* **TASK STATEMENT**:
Copy out each of the entries below word for word, leaving out the pictures.

┌──

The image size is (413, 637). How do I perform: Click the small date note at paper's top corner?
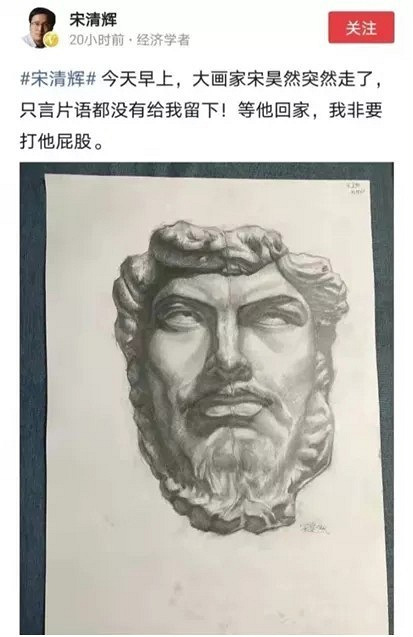[354, 188]
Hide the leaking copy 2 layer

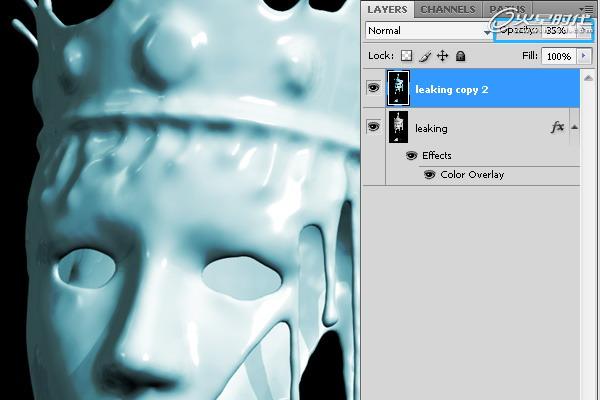tap(373, 88)
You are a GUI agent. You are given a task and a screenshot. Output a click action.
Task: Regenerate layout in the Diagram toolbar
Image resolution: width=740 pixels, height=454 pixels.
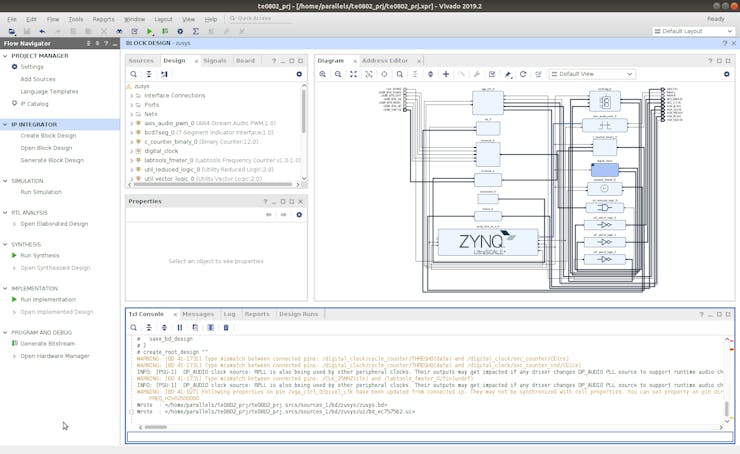tap(523, 74)
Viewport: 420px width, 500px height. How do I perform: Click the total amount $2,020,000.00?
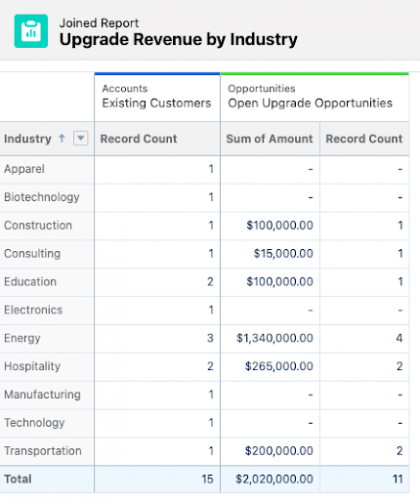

└──

* **EXPECTED ANSWER**:
The image size is (413, 637). How do I perform: Click the small date note at paper's top corner?
[354, 188]
Hide the leaking copy 2 layer

tap(373, 88)
You are a GUI agent. You are given a task and a screenshot. Output a click action.
Task: Regenerate layout in the Diagram toolbar
Image resolution: width=740 pixels, height=454 pixels.
tap(523, 74)
Viewport: 420px width, 500px height. How do I perform: Click the total amount $2,020,000.00?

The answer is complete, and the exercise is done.